Tutte le altre limitazioni imposte dagli Stati membri, contrarie a tale principio, sono state considerate inapplicabili dalla Corte di Giustizia, la quale permette quindi al contribuente di emettere le note di variazione anche in contrasto con la normativa nazionale.

La prima, grande, fonte di incomprensione della norma nazione, sta nelle situazioni in cui il contratto viene dichiarato nullo, annullato, risolto, rescisso, ecc..

Su tale situazione nessuna limitazione può essere posta al contribuente che voglia emettere nota di variazione: se il cliente non ha pagato il prezzo, ma non è divenuto proprietario di un bene o non ha usufruito del servizio, è evidente che a fronte di una operazione che non c’è stata non può essere richiesto al fornitore di versare dell’imposta, e se questa fosse stata versata a seguito dell’emissione di fatture di acconto, la stessa deve sempre poter essere recuperata, e ciò quando il venir meno del contratto è dichiarato da un giudice, quando lo stesso deriva automaticamente da una clausola contrattuale (clausola risolutiva espressa, termine essenziale, ecc…), ma anche quando la mancata esecuzione del contratto deriva dalla sopravvenuta volontà delle parti.

La seconda grande fonte di incomprensione è quella relativa a contratti che sono stati eseguiti, ma non onorati dal cessionario o committente.

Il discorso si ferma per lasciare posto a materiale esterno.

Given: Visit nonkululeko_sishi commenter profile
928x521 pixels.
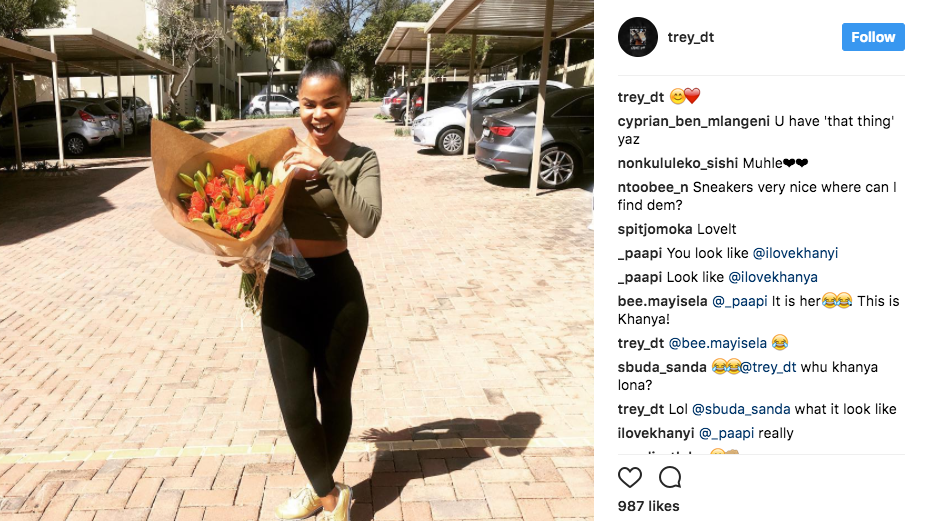Looking at the screenshot, I should click(x=678, y=163).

Su tale questione, la giurisprudenza della Corte è  giunta oramai a concludere che gli Stati membri non possono limitare il diritto del cedente o prestatore a recuperare l’Iva che non ha incassato, “in una situazione caratterizzata dalla riduzione definitiva degli obblighi del debitore nei confronti dei suoi creditori”, e quindi quando il creditore possa dimostrare che “il credito da egli vantato nei confronti del suo debitore presenta un carattere definitivamente irrecuperabile”; ciò può avvenire a seguito di procedure esecutive rimaste infruttuose, di procedure concorsuali, di transazioni, di inesistenza del debitore, ecc

Ad esempio, sono poco comprensibili gli interventi di prassi secondo cui il soggetto che debba fare una rivalsa post accertamento nei confronti di un cliente non più esistente, debba versare una imposta che non ha mai incassato, così come un serio ragionamento dovrebbe essere fatto riguardo ai crediti che sono andati in prescrizione.

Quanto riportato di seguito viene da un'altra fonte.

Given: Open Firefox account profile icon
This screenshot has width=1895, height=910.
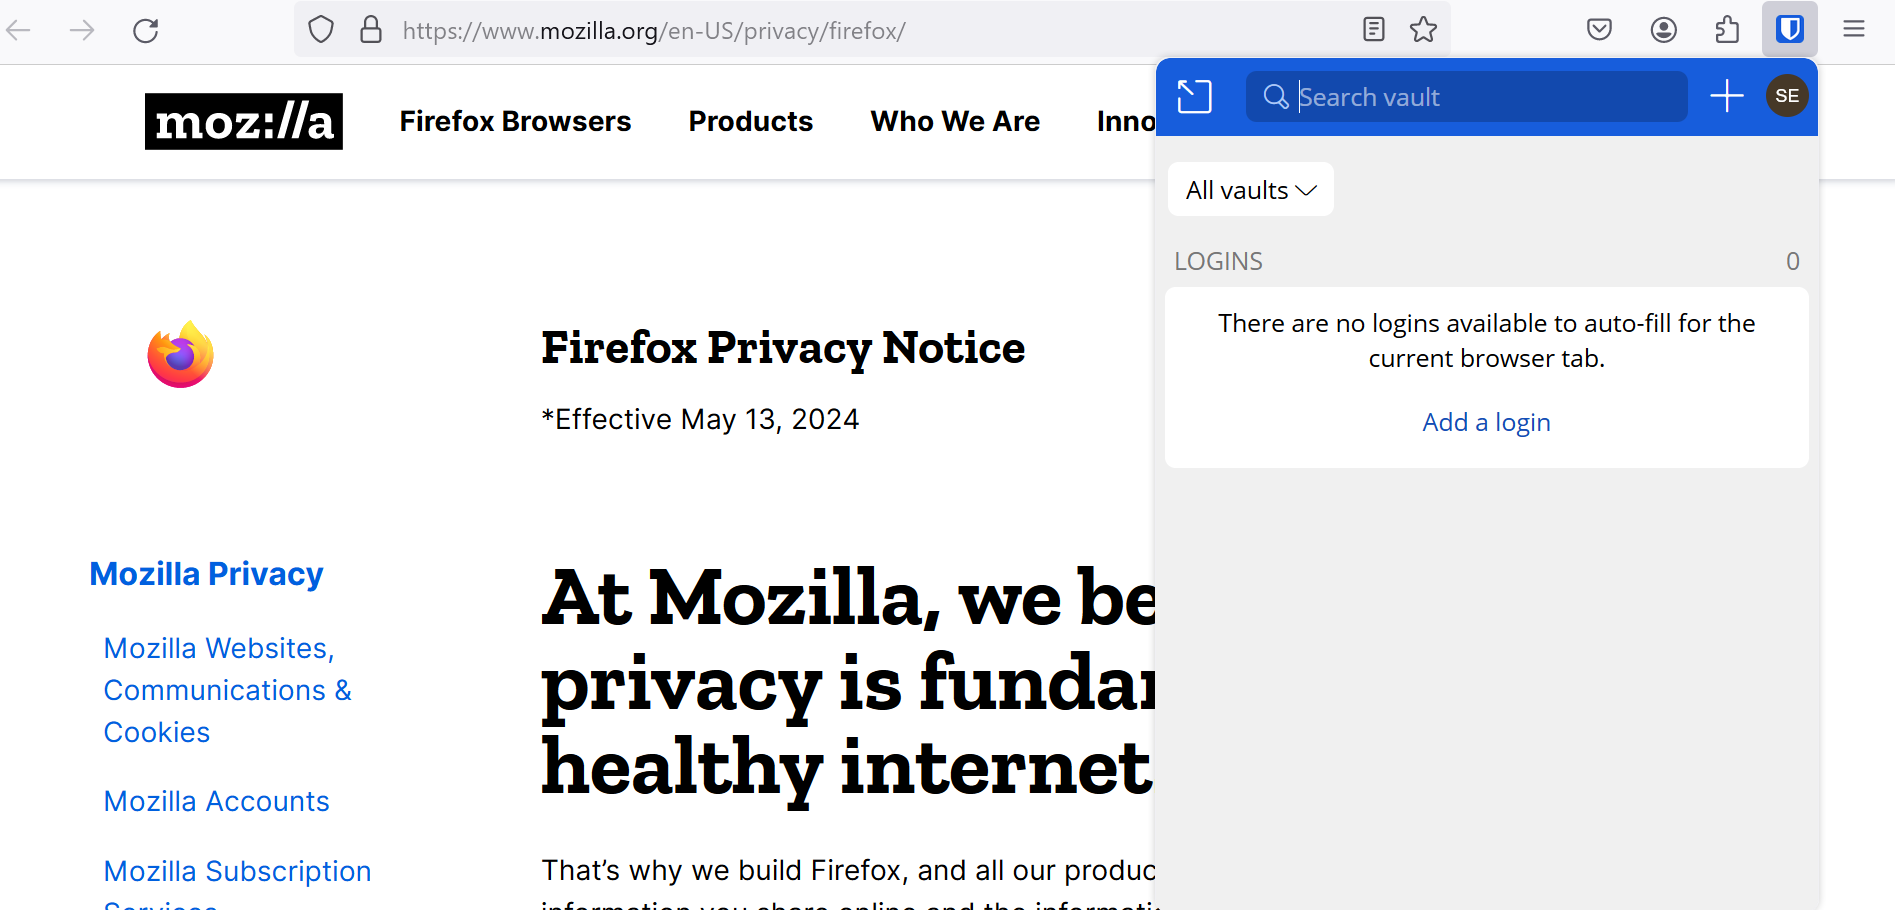Looking at the screenshot, I should (x=1663, y=30).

Quanto al credito del soggetto che non si è insinuato nel fallimento, e che per definizione è irrecuperabile, la Corte di Giustizia ha statuito che gli Stati membri non possono limitare il diritto di emissione di nota di variazione, “quand’anche detto soggetto dimostri che, se avesse insinuato il credito in questione, questo non sarebbe stato riscosso.

In sostanza, posto che dalla inerzia del contribuente potrebbe derivare un danno erariale, la Corte subordina la possibilità di emissione di nota di variazione alla dimostrazione che, in ogni caso, nessun credito sarebbe stato riscosso.

Tale richiesta di prova è preceduta dalla considerazione che “la semplice insinuazione di un credito nella procedura fallimentare non può essere considerata, in termini di oneri finanziari e amministrativi, come eccessivamente costrittiva”, in quanto la Corte bilancia sempre quelli che sono i diritti del contribuente con quelli che sono gli oneri amministrativi incombenti.

A tale riguardo, c’è da chiedersi se sia ancora legittimo ritenere che, per poter emettere nota di accredito in caso di crediti inesigibili estranei alle procedure concorsuali, sia necessario – come richiesto dall’Agenzia delle Entrate – esperire una procedura esecutiva che spesso ha costi maggiori rispetto al credito vantato.